__WHAT YOU ARE ASKED TO DO__:
Write out the passage of the excerpt on American drug policies, starting at "This paper is" and ending at "drugs in 1900.", word for word.

__EXCERPT PROVIDED__:
Term Paper on "History of American Drug Policies"

Term Paper 12 pages (3387 words) Sources: 1+

[EXCERPT] . . . .

Drug Policies

MAJOR POLICIES

History of American Drug Policies

This paper is about the history of the non-medical use of drugs. It is interesting to note than in the early 1900s there were far more people addicted to drugs in this country than there are today (Whitebread, 1999). Estimations reveal that between two and five percent of the entire adult population of the United States was addicted to drugs in 1900.

There were two main reasons for this dramatic level of drug addiction (Whitebread, 1999). The first was the use of morphine and its various derivatives in legal medical operations. People received morphine as a painkiller during an operation and after the operation. They often came out of the hospital addicted to morphine. In addition, the use of morphine in battlefield operations during the Civil War was extensive. As a result, many Union veterans were addicted to morphine. The popular press frequently referred to morphinism as the "soldier's disease."

__SOURCE DATA__:
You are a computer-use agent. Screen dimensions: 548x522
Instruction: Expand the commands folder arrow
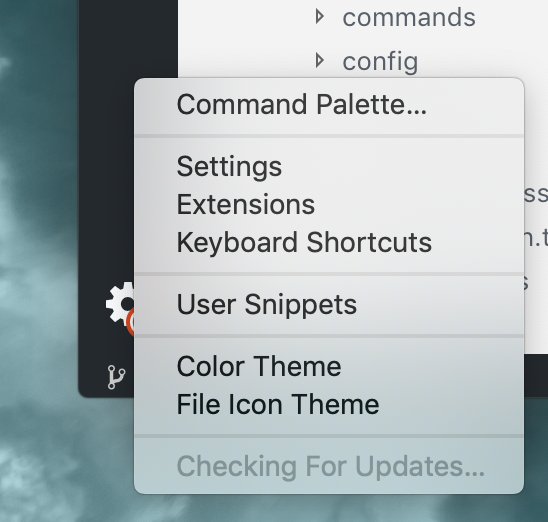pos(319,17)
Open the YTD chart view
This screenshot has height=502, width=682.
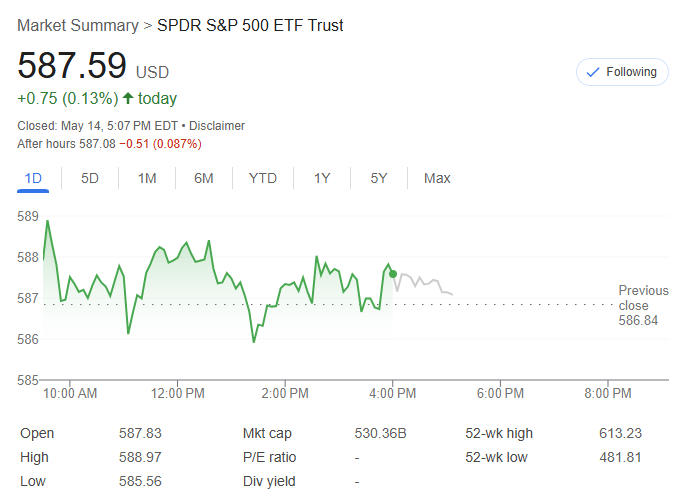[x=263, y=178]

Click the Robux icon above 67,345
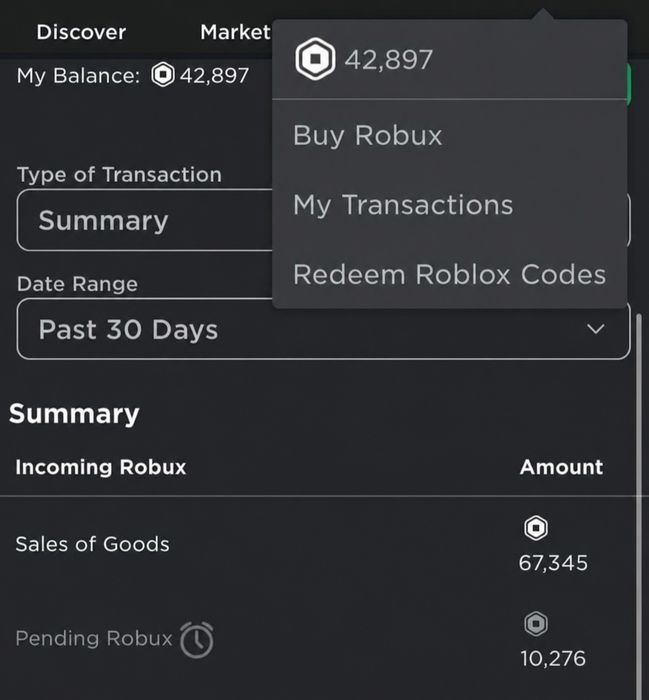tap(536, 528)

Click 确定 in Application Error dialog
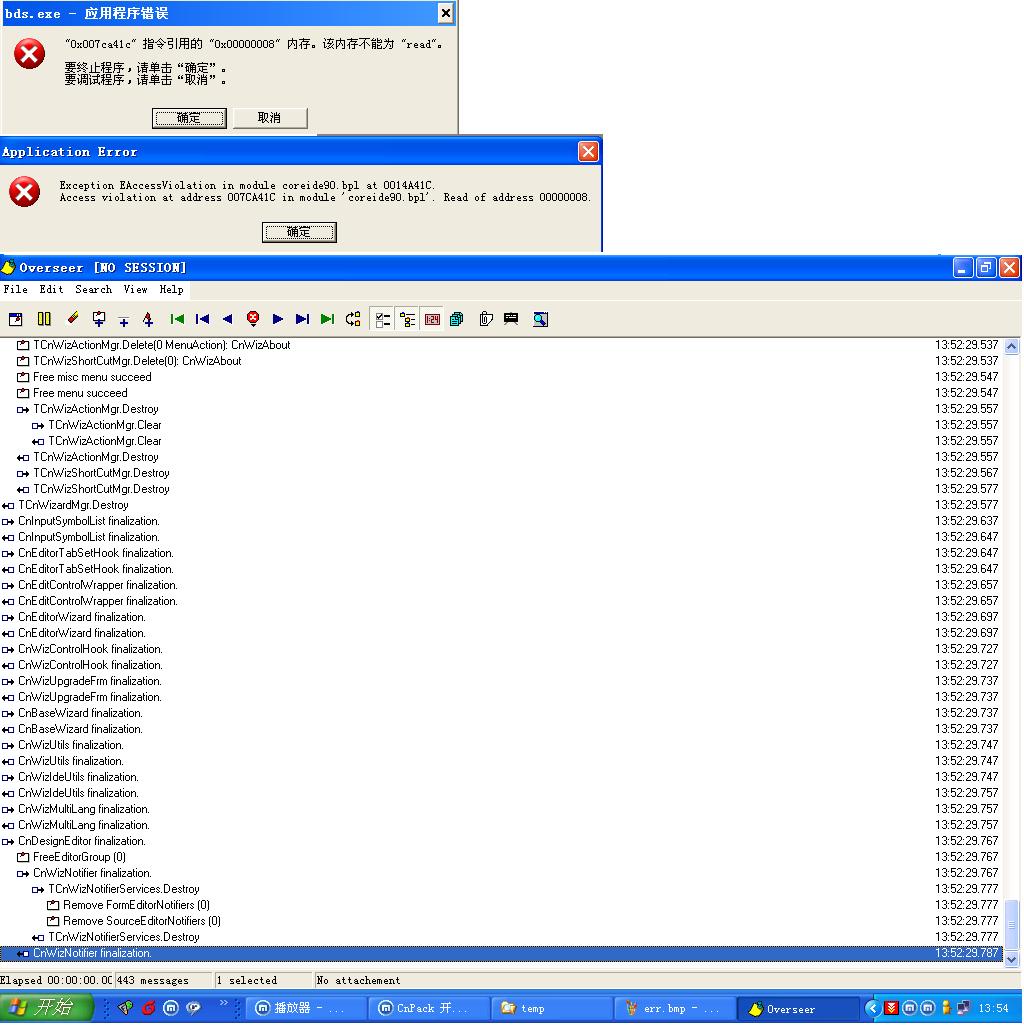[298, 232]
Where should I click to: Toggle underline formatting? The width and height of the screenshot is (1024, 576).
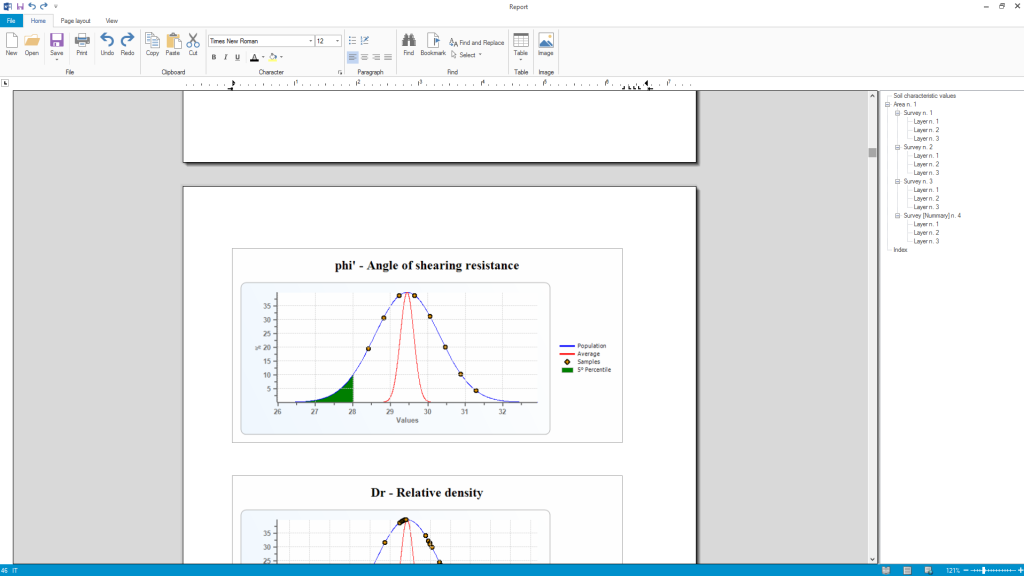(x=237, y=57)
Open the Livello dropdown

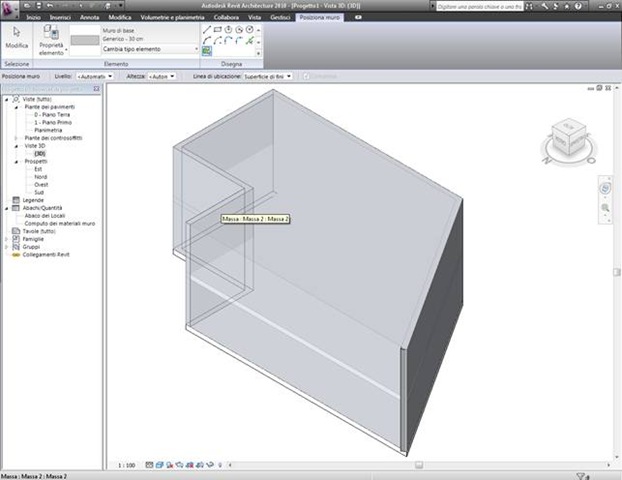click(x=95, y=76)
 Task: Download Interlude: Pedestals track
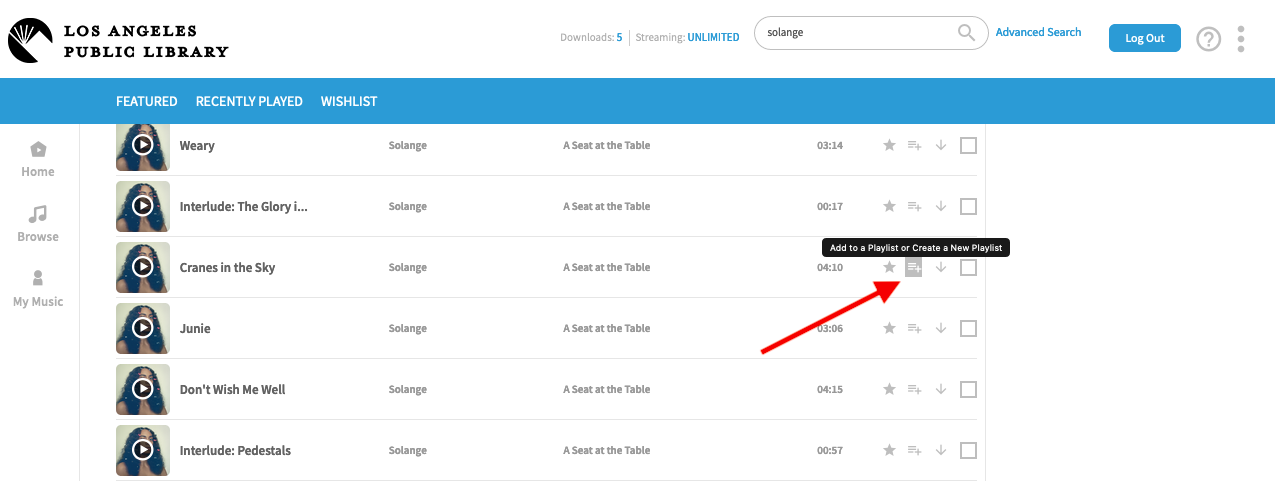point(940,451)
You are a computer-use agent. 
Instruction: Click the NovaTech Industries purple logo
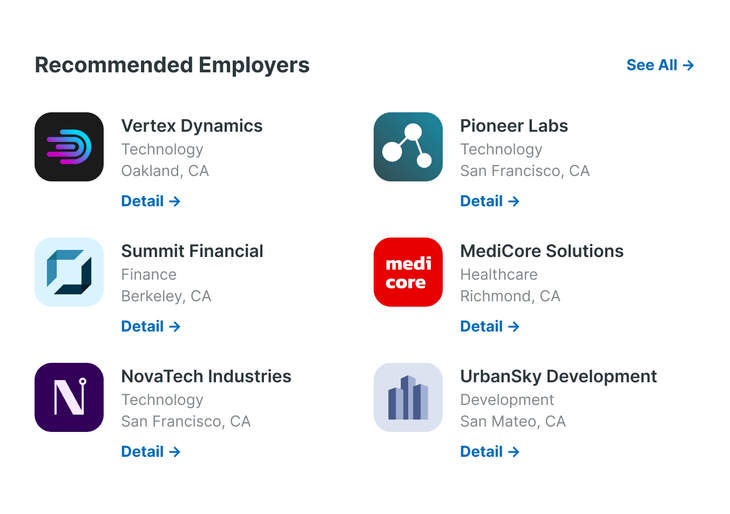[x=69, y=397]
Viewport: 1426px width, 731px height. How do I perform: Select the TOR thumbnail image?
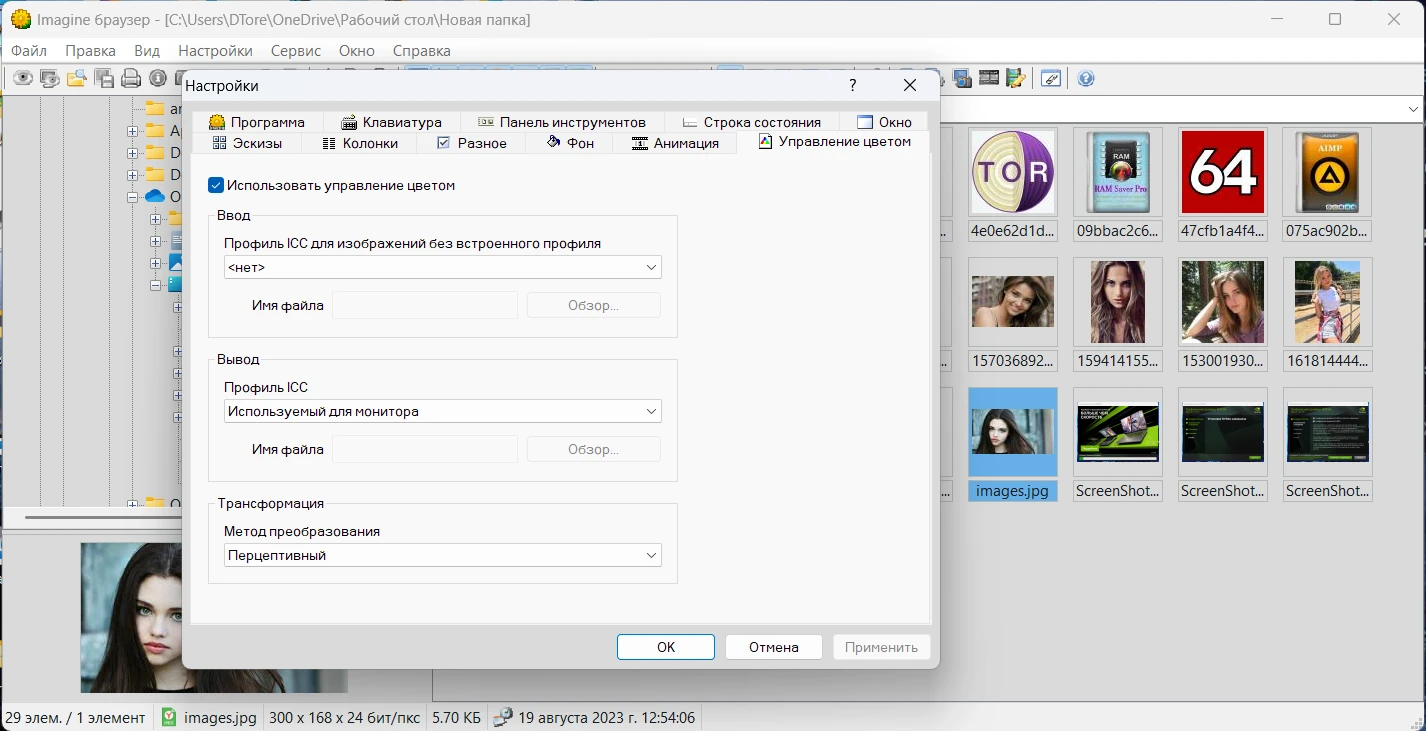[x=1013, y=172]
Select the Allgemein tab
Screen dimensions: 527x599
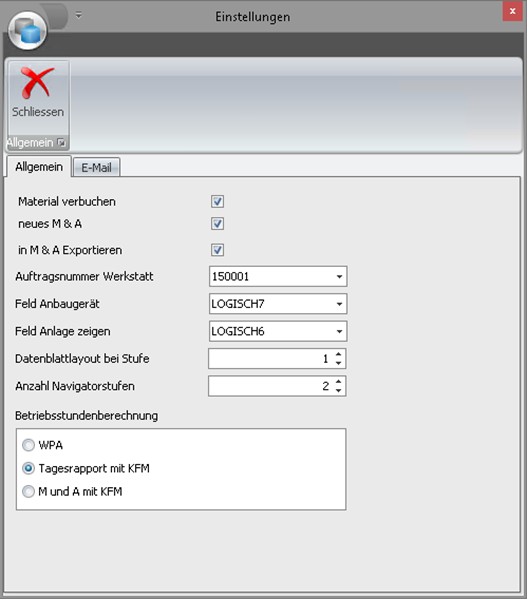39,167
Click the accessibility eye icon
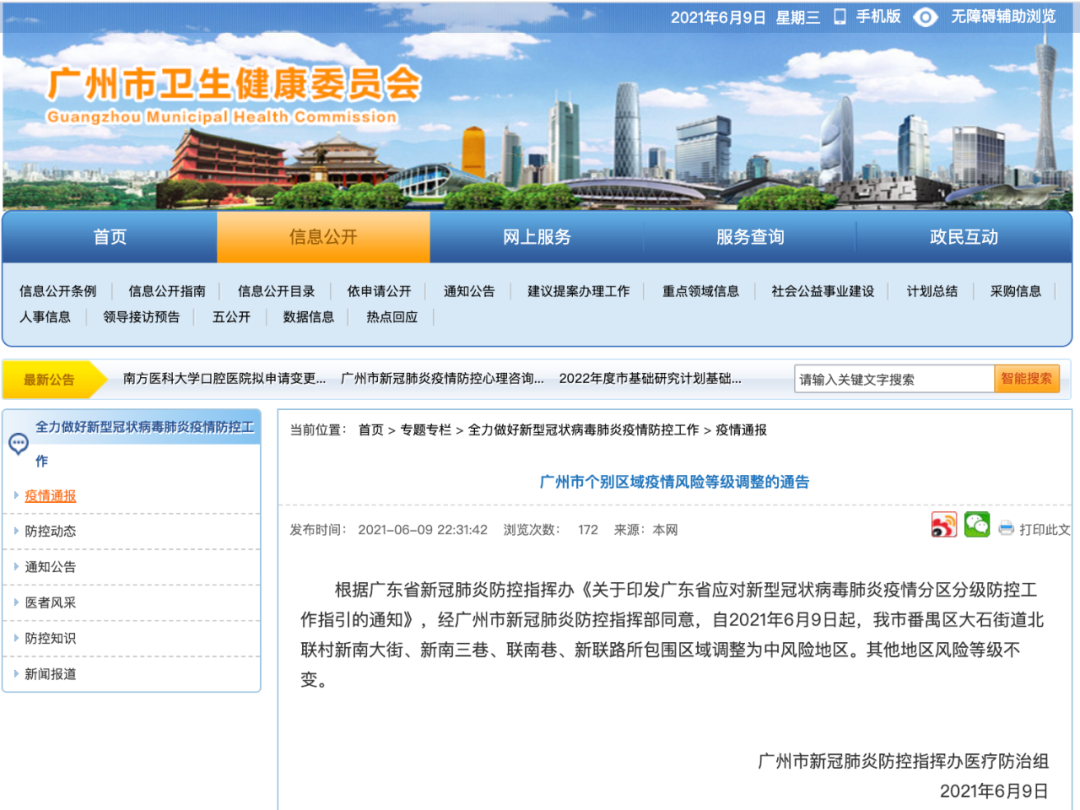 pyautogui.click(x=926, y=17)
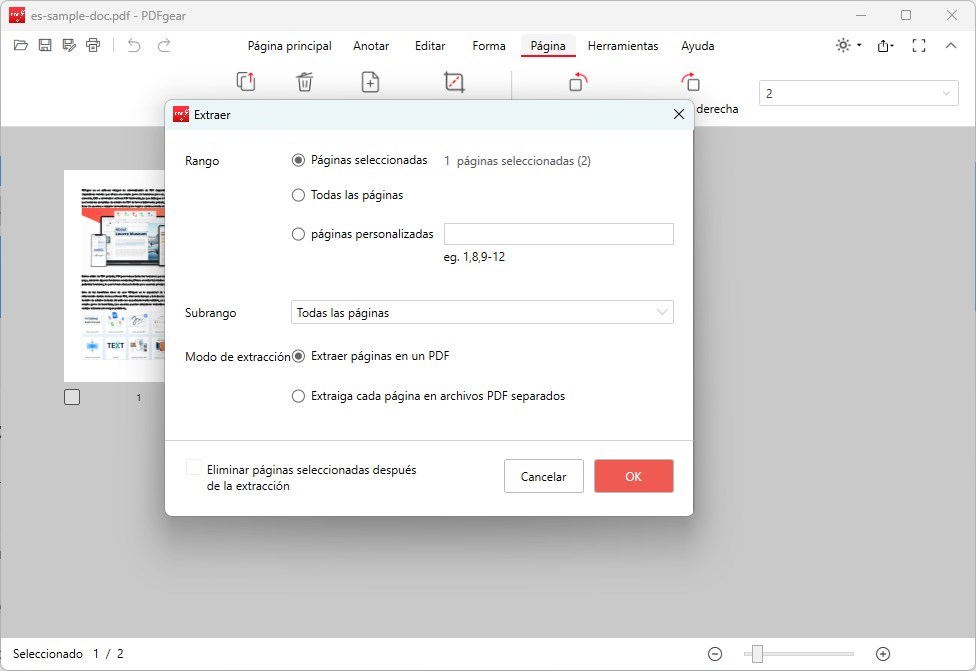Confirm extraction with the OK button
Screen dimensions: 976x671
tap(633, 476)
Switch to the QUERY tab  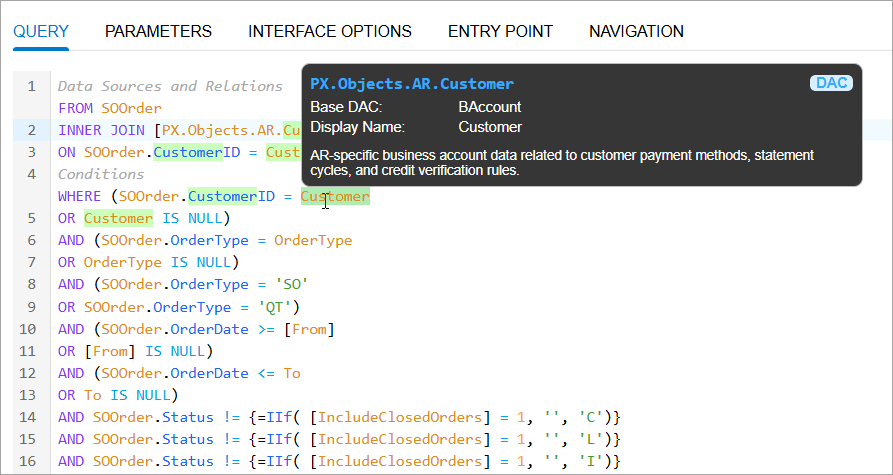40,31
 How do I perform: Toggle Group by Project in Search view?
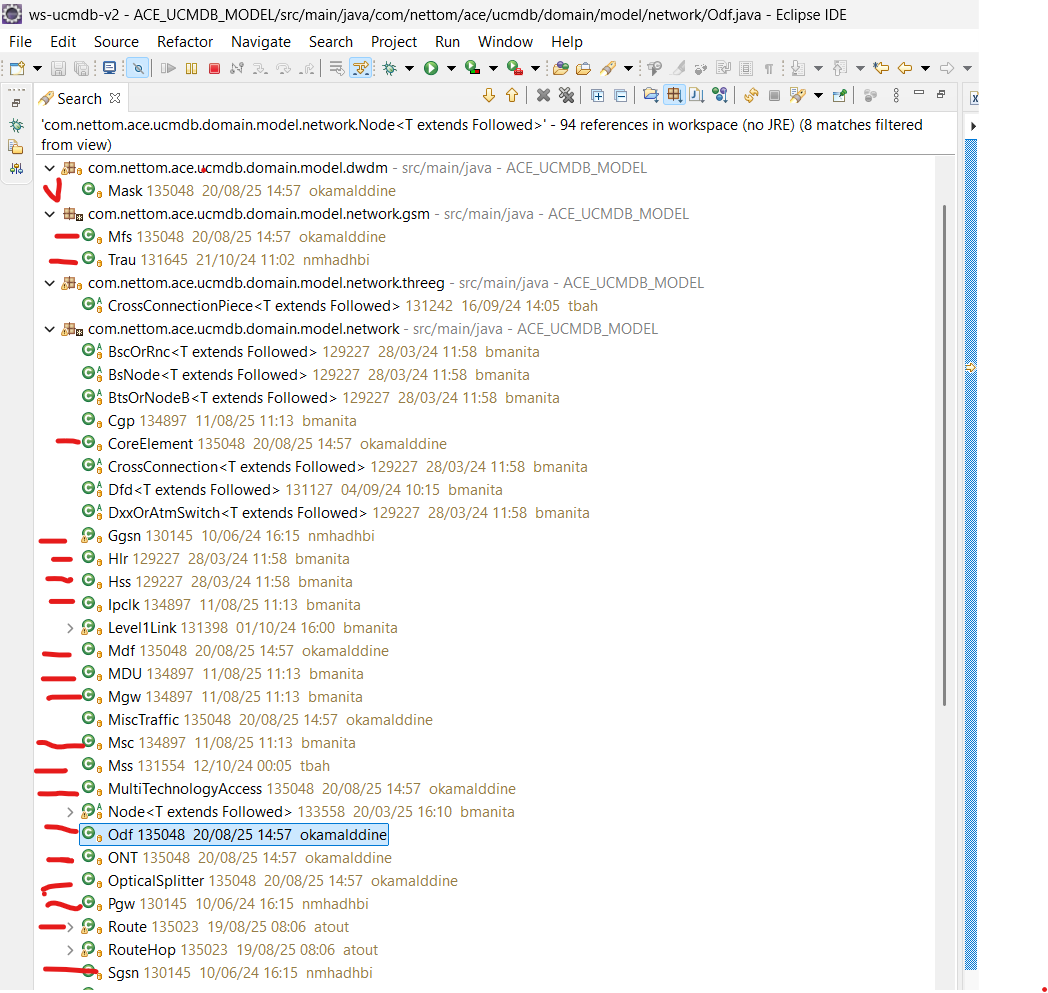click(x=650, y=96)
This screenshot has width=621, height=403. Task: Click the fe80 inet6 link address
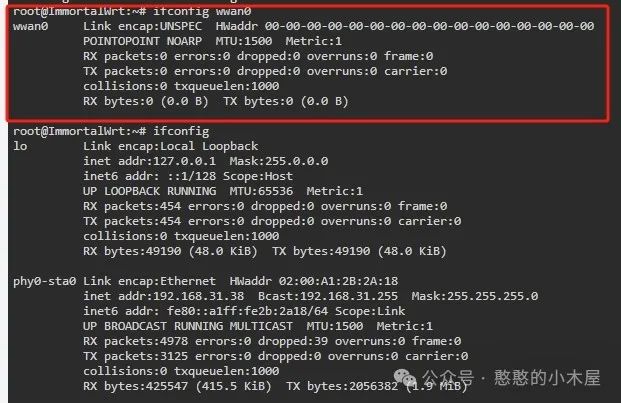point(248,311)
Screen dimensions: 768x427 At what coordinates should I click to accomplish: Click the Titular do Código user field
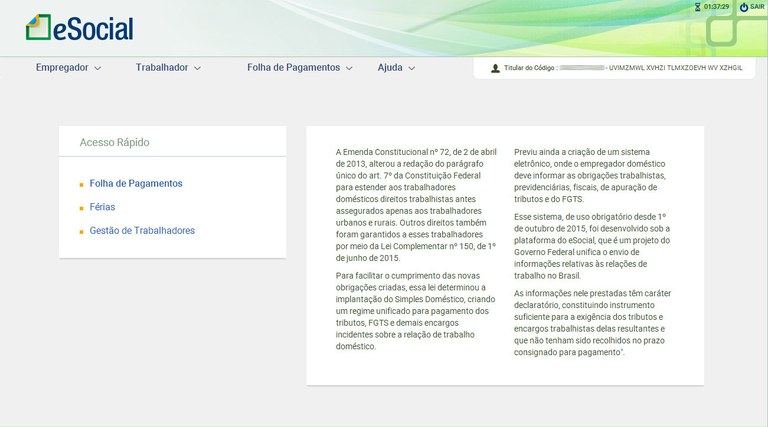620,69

__WRITTEN ANSWER__:
This paper is about the history of the non-medical use of drugs. It is interesting to note than in the early 1900s there were far more people addicted to drugs in this country than there are today (Whitebread, 1999). Estimations reveal that between two and five percent of the entire adult population of the United States was addicted to drugs in 1900.